There was an email posted to the PLUG mailing lists recently about a user that had run rm -rf / and bricked their laptop. It was a fascinating story and I lost a good hour or so reading through that thread, the GitHub issues and responses etc...

The exact specifics might be different but it's an issue I've seen crop up a few times before: Should we (that is the Linux community and more specifically systemd) change our software to work around manufacturers crappy firmware (by making /sys/firmware/efi/efivars/ read only by default) or should we stick to our guns and demand that manufactures ship hardware that doesn't bork when we do something that is allowed by the (UEFI) spec.

I personally lean towards saying this is a manufacturer fault not a Linux issue and that motherboards that can't post after their EFI settings have been wiped should be RMAed.
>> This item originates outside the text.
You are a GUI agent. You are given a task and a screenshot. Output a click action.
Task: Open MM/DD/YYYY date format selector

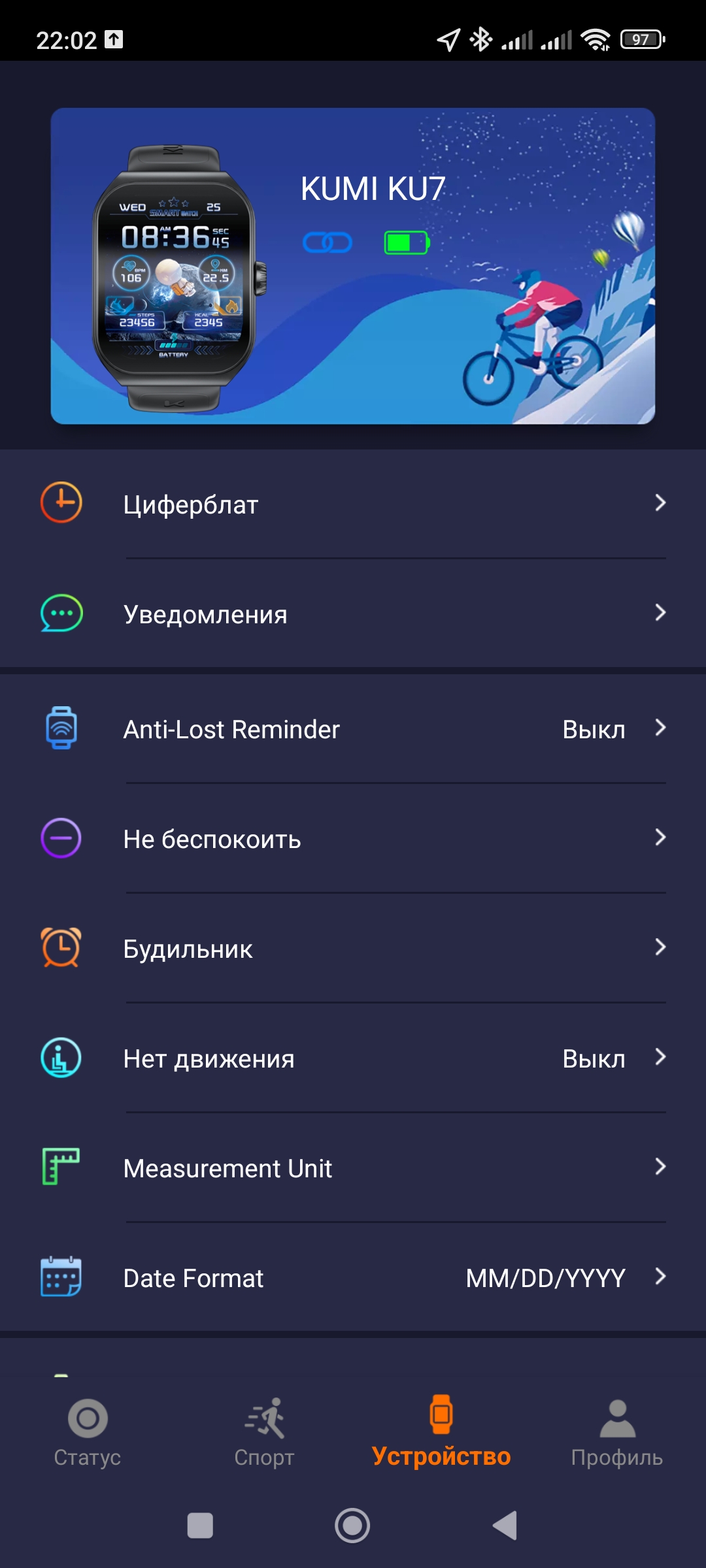click(545, 1278)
But both sides have merit and it's not really fair to say to users that have just bricked their device "sure, it's a known issue and we could have done something to prevent that. But we decided it's not our problem to fix, go speak to the manufacturer."

It looks like in this case the user got their laptop replaced under warranty without issues but we can't count on that happening every time. I expect there would be plenty of devices out there that have broken EFI implementations and are out of warranty1 and they won't be able to get their devices replaced.

Our software shouldn't be able to break users hardware. I like to encourage users to explore their system and learn for themselves and I often say things like "Don't worry, try things out, we have backups you can't really break anything" to timid users, I want that to remain true.


  1. or vendors who would argue that doing anything advanced link installing Linux voids the warranty, but that's a different rant debate.